== WORKING DATA ==
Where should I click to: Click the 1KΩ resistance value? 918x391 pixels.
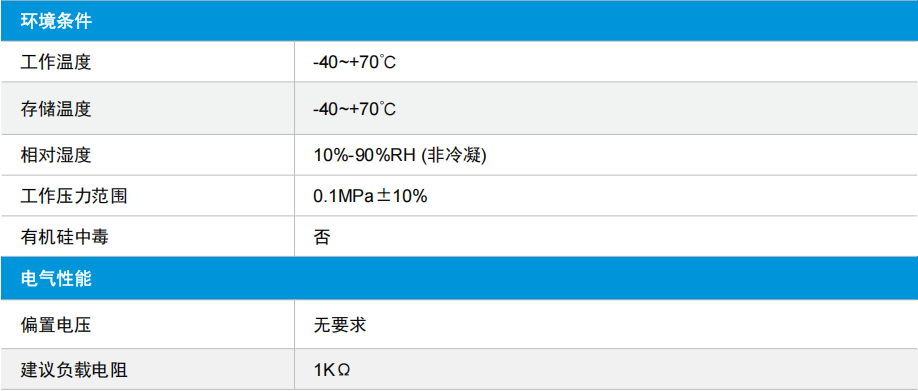332,370
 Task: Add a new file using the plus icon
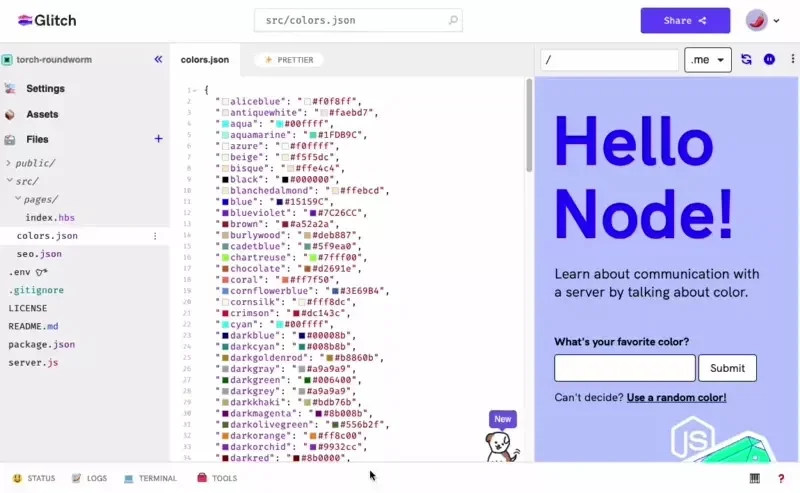click(158, 139)
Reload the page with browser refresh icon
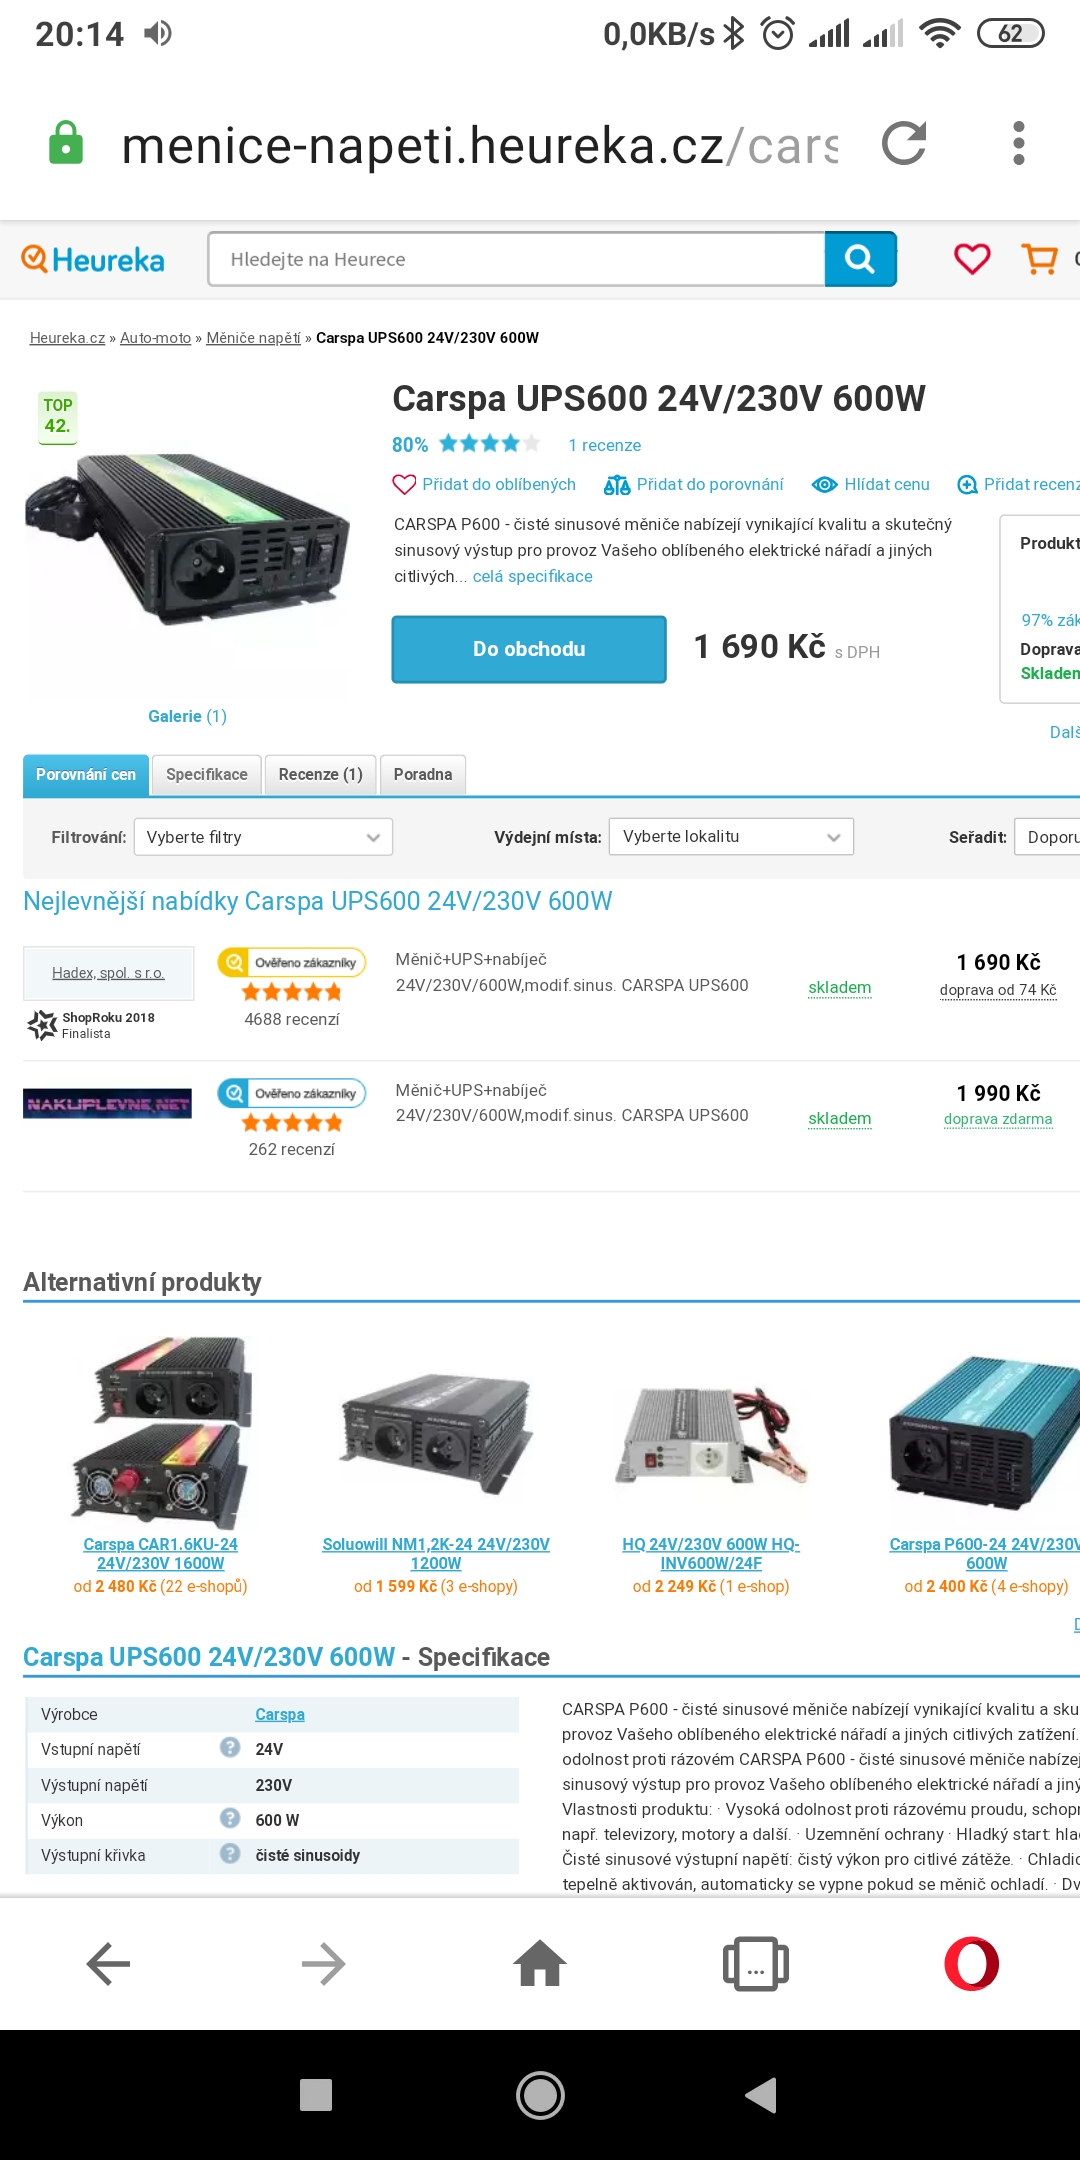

== TASK REQUIREMENTS ==
Please copy the text of every record above word for word, leaving the pictures out of your answer.

== ANSWER TO THIS PROBLEM ==
Where should I click to: Click the 1KΩ resistance value? 918x391 pixels.
332,370
 Task: Add a new file using the plus icon
click(158, 139)
Reload the page with browser refresh icon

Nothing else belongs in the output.